Page excerpt
################
Take the engineering of automotive safety, for example.

Women are 71% more likely to be injured than men when they’re in frontal road collisions like the one I was in and 17% more likely to die. Why? Well, crash test dummies are based on an average male. So seat belts, airbags, the engineered solutions that are designed to protect people in car accidents are designed to protect men.

We all have unconscious biases. They’re like blinkers on the way we see the world, creating blind spots. We need engineers with many different lived experiences working together to see each other’s blind spots, and this applies to anything that we are engineering solutions for and we have a lot of urgent problems in the world that need solutions.

From the climate crisis to health pandemics to ethical AI, innovative engineering is the answer, but it has to be inclusive innovation engineered by diverse minds. And it’s not just gender diversity. We need greater ethnic diversity, neurodiversity, socioeconomic diversity.

We need diversity of thought and perspective which comes from different lived experiences. So the question is, why don’t we have more diversity in engineering? And I think the key issue is you can’t be what you can’t see.

Visible Role Models

Picture an engineer in your mind. Is it a man?
################
Provided material
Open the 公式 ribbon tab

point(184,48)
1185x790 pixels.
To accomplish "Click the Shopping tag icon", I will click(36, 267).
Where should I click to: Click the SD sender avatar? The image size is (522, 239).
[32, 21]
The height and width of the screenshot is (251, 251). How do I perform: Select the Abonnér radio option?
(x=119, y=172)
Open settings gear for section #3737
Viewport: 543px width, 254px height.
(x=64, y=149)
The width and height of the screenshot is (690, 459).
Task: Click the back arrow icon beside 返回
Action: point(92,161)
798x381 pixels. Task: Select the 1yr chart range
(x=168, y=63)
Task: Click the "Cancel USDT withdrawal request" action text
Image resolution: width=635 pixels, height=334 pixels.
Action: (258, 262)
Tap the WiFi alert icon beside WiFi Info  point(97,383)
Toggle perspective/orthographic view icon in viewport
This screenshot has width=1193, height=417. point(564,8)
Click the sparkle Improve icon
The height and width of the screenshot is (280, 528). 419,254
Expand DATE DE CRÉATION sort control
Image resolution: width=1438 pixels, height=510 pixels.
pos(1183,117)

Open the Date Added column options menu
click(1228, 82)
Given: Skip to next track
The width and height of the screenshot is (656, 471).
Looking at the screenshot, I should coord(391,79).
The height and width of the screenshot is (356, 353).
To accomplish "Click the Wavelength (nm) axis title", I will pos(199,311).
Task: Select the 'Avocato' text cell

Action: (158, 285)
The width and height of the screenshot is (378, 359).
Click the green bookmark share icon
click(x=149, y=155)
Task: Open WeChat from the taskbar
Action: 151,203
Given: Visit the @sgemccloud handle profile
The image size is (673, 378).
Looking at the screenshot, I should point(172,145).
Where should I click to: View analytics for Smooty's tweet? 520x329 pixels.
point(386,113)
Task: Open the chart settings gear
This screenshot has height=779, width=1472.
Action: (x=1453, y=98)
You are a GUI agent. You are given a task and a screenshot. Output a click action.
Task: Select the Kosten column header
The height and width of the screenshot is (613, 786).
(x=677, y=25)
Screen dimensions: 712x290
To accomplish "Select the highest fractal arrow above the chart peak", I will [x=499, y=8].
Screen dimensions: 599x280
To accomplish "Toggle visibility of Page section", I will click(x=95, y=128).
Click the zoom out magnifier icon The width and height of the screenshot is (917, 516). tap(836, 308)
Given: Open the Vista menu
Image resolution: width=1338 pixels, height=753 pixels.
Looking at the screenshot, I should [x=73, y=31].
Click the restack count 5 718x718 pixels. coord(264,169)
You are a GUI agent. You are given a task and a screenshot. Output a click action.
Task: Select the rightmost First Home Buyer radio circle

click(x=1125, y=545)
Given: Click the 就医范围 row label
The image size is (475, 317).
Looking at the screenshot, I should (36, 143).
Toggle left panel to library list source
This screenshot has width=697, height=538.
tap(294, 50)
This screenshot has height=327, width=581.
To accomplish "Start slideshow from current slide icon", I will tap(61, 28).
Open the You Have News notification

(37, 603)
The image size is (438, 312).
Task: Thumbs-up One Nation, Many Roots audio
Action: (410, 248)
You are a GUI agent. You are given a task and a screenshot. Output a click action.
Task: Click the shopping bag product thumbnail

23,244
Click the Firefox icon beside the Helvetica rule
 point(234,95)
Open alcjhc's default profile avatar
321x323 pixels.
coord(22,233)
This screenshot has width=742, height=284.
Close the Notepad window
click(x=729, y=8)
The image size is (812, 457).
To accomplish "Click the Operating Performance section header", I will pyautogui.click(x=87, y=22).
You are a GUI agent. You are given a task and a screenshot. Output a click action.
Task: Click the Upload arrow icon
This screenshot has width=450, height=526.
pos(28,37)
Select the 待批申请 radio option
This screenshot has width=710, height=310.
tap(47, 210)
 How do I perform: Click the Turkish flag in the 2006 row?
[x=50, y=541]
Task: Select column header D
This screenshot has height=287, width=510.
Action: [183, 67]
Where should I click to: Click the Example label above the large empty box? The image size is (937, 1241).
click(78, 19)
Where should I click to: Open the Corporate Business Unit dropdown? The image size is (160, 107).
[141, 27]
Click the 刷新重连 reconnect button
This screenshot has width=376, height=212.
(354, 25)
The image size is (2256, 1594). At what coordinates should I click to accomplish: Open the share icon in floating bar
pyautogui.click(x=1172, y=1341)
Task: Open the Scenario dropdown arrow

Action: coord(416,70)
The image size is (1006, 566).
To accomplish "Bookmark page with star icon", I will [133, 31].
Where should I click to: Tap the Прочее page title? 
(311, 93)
################
Task directions
In the excerpt on diversity in engineering, how much more likely are women than men to die in frontal road collisions?

Reply
17% more likely.